FTTH design engineering services cover the full technical lifecycle from initial network architecture through construction-ready low-level design packages. A complete engagement includes high-level design (HLD), low-level design (LLD), optical budget modeling, fiber count planning, splice diagrams, and AutoCAD construction packages — all delivered in formats your construction crews can use directly.
The FTTH design engineering services we provide span the full technical lifecycle:
Network architecture, splitter placement, fiber allocation, serving area boundaries, feeder/distribution topology, and optical budget validation.
Pole-by-pole or conduit-by-conduit construction documents: strand assignments, splice case locations, reel sizes, attachment heights, and BOM.
1:32 and 1:64 staged split designs, FDH sizing, NAP placement strategies, and cascade configurations optimized for your address density and drop lengths.

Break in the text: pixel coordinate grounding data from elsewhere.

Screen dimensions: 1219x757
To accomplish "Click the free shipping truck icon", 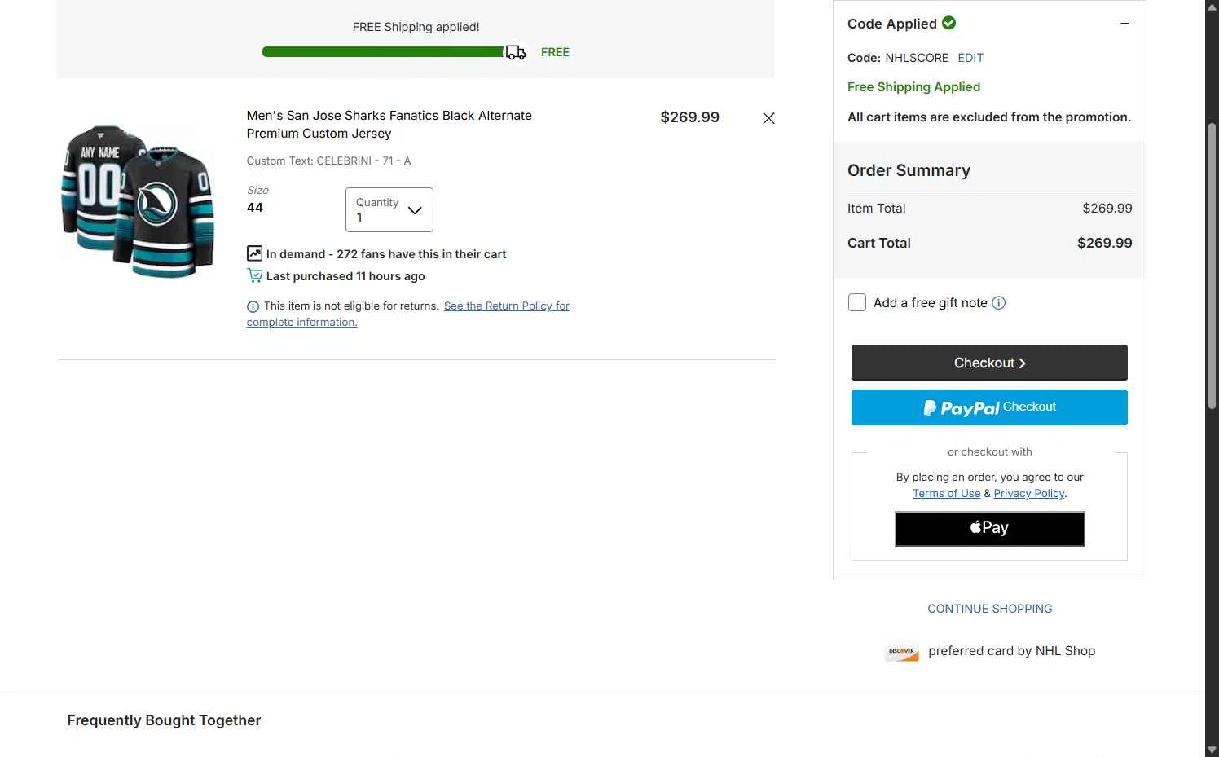I will point(516,53).
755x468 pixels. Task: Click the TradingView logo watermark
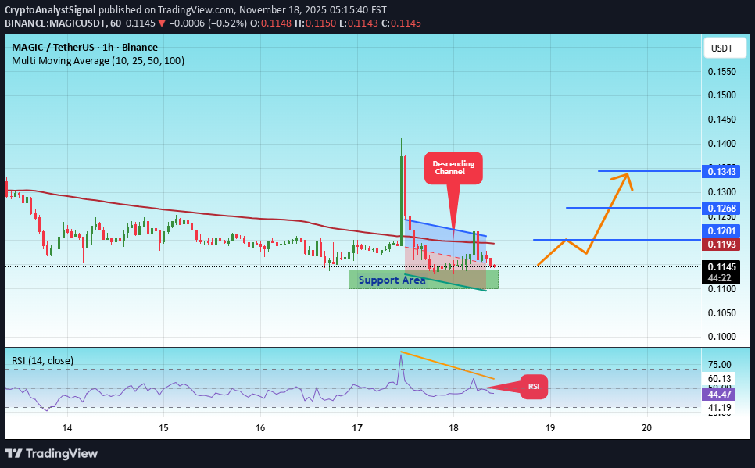tap(52, 453)
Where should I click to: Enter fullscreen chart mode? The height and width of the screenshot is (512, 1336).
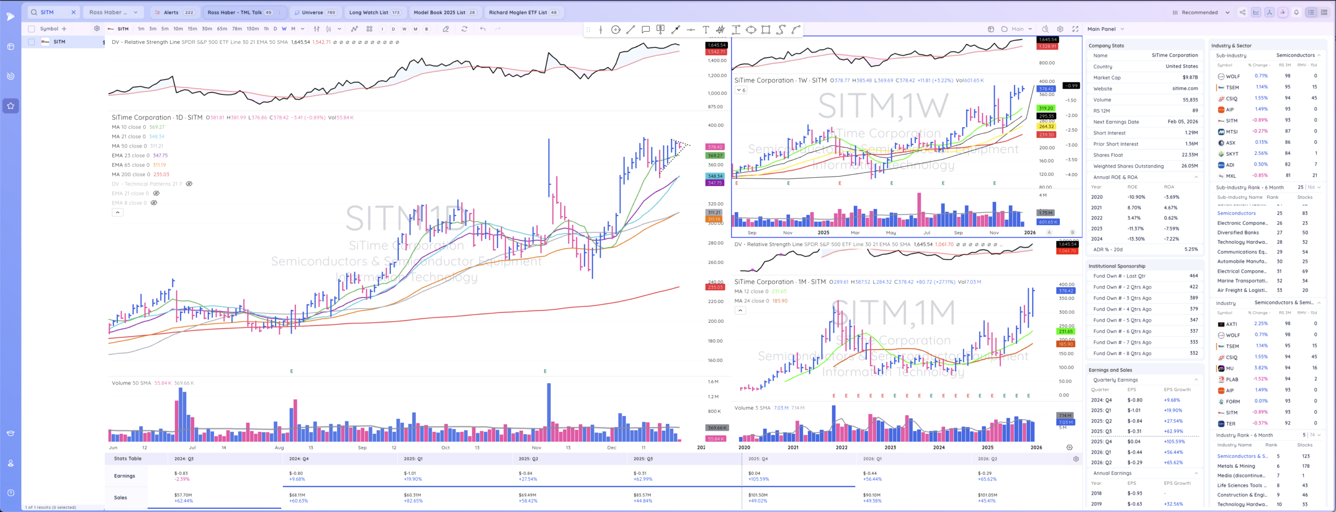(1075, 29)
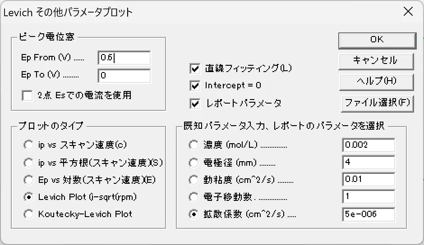Viewport: 424px width, 245px height.
Task: Select the 濃度 (mol/L) parameter radio
Action: (194, 145)
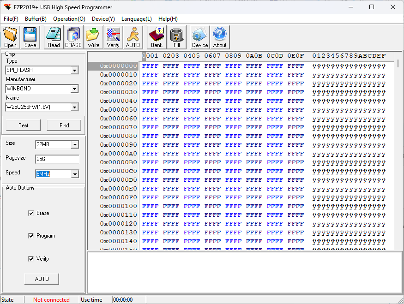Disable the Verify auto option checkbox

tap(31, 259)
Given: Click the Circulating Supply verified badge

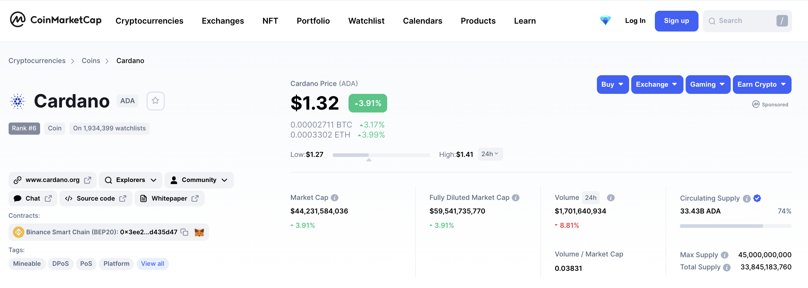Looking at the screenshot, I should pos(757,198).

Distribution and feeder fiber counts sized for buildout coverage, future scalability, and spare capacity — not just minimum viable pass counts.
GPON and XGS-PON network architecture with optical loss budget modeling, OLT port planning, and ONT placement recommendations.

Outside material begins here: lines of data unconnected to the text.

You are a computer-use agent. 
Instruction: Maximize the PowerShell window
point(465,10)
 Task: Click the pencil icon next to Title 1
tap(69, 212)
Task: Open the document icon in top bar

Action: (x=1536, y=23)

Full AutoCAD plan sheets, permit drawing sets, splice diagrams, equipment schedules, and installation notes formatted for your construction crews.
The FTTH network design process begins with high-level design (HLD), where network architecture, splitter placement, serving area boundaries, and optical budgets are established before any pole-level design begins. HLD decisions directly determine downstream LLD complexity, make-ready scope, and ultimately construction cost per home passed. Getting HLD right is the single highest-leverage investment on any FTTH build.
High-level design is where the important decisions get made — and also where most projects get into trouble. Understanding FTTH high-level design mistakes early in the project lifecycle can save significant redesign cost. I've seen HLDs come in from other firms where the splitter architecture looked fine on paper but the serving area boundaries were drawn without any real knowledge of the address density or the terrain. Six months later the client is scrambling to redesign half the network because the fiber counts weren't right.
Our HLD process is a lot more grounded than that.
We start with your address layer — parcel data, address points from county GIS, or a combination — and build a demand map before we touch the network design. MDU vs. SFU mix, linear density per mile, projected penetration. This tells us how to carve serving areas before we put a splitter anywhere.
We identify primary fiber corridors using existing aerial and underground plant, road centerlines, and natural barriers. We flag areas where underground bore will be required, creek crossings that need USACE permits, and railroad crossings early — before they become schedule surprises. Our field survey team conducts strand mapping on any existing aerial plant we're overlashing or tying into.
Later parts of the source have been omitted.